Implementation of Bcrypt algorithm in hardware

This is part of a qualification task regarding the GSoC 2011 proposal of Yuri Gonzaga Gonçalves da Costa.

I) High level implementation

First of all, the algorithm was coded in Java. This step was important to understand the algorithm in details in order to implement it in hardware later.

bcrypt_java_2.zip

II) High level testing

Some test cases were employed to validate this functionality. Below, it is presented a screenshot (using NetBeans IDE) of a test case as proposed in http://openwall.info/wiki/john/sample-hashes.

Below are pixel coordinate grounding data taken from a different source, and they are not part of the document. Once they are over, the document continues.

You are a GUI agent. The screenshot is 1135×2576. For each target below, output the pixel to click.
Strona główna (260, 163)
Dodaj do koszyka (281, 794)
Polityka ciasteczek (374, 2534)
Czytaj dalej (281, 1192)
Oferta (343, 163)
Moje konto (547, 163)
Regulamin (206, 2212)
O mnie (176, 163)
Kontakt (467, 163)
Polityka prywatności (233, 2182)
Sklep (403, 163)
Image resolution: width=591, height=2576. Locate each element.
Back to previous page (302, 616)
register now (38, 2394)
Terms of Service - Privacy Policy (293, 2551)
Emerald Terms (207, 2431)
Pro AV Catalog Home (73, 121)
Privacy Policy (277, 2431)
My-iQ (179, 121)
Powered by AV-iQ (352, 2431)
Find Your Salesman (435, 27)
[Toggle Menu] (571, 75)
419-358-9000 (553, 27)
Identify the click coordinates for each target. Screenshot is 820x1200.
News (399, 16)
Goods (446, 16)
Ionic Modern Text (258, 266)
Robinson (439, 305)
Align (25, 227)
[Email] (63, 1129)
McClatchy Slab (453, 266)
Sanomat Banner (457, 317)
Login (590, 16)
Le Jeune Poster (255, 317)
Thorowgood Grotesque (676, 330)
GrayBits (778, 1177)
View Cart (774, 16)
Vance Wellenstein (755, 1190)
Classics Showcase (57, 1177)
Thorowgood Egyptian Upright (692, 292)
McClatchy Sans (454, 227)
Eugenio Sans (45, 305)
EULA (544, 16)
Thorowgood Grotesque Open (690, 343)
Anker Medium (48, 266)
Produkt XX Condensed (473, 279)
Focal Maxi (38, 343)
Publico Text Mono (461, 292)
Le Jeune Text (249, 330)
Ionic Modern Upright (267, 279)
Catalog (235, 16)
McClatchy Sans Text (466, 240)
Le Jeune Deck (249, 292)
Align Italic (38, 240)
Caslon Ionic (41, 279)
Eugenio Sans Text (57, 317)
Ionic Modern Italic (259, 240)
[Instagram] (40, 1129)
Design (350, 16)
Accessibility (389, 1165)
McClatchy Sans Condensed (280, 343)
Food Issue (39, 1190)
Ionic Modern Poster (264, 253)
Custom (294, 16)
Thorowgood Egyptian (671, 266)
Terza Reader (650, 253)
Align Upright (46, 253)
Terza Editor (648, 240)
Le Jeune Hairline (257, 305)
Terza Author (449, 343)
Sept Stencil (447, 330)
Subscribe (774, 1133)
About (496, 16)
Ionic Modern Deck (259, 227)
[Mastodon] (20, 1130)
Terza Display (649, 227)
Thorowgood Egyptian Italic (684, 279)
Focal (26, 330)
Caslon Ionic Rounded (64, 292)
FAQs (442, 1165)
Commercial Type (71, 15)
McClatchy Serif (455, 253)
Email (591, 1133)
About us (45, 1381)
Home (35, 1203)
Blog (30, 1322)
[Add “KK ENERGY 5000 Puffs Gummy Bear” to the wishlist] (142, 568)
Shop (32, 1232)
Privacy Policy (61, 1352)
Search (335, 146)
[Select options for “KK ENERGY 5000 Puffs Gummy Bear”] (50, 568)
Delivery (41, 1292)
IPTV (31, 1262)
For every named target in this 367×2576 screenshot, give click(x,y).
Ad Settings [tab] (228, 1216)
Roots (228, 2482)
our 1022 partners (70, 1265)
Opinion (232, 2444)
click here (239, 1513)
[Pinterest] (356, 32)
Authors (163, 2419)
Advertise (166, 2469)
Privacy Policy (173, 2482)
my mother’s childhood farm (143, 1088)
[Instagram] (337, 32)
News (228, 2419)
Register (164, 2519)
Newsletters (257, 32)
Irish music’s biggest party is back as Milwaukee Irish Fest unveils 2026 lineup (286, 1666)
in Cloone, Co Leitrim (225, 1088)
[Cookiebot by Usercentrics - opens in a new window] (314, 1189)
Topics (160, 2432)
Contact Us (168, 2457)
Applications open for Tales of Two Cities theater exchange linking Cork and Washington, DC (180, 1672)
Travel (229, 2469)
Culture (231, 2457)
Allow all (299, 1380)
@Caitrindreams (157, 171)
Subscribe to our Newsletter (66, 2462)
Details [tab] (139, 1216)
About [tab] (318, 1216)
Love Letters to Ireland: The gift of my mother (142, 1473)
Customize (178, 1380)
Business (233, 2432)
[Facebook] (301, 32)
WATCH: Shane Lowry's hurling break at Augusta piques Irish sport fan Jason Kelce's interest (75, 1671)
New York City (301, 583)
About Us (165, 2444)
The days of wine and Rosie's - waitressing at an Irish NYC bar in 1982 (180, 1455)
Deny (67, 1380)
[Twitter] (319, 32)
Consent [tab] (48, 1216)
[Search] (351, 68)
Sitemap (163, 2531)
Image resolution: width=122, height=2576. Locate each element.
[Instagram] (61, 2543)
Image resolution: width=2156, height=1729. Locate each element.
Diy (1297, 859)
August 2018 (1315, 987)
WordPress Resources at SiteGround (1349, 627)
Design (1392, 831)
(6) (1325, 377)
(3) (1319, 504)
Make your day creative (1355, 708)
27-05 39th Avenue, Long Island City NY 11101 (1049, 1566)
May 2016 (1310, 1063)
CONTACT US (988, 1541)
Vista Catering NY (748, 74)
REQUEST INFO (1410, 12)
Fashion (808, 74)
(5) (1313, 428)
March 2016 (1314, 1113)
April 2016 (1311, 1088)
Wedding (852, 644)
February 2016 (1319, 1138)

The file BCrypt.java in the Java code uploaded has a Main method that implements this test case.

III) Hardware level implementation

It was implemented in SystemVerilog language (http://www.systemverilog.org/). A protocol based on Ready and Valid signals was used as handshake to read input data and write output data. Also, this module models a state machine to control the algorithm steps. All the S-boxes and P-array were implemented in registers as a first version. However, in the future, it will be replaced by memory ram blocks and save FPGA resources.

bcrypt_sv_2.zip

IV) Hardware level simulation

The MentorGraphic's Questasim tool was employed to simulate the SystemVerilog implementation. The same test cases of high level testing were used to verify its functionality. This way, it is possible to compare the high and low level results. Two screenshots of waveforms is provided to show one example of hardware simulation (the same showed above in high level testing). In the SystemVerilog code uploaded, the file top.sv implements this test case.

The highlighted values point the contents of inputs cost, salt and key. Note that cost stores the result of power of 2 (in this case, 2ˆ5 = 32). The result is outputed after 91320350 ns. Considering a clock frequency of 25 MHz (period of 40 ns), the number of clock cycles wasted to calculate the hash is 2283008.

V) FPGA synthesis results

Bcrypt module was synthesized to Altera's EP2S60F672C3 FPGA device (Family Stratix II) using Quartus II v. 10.0 software. Results show that it is using 14,500 combinational ALUTs and 35,102 dedicated logic registers. Those values correspond to 83% of resources usages. Once memory blocks will be used in the future, this should decrease greatly in next versions. The maximum frequency achieved is 96 MHz (period of 10.4 ns). Considering this clock frequency in the above example, the time to hash that key is about 23 miliseconds.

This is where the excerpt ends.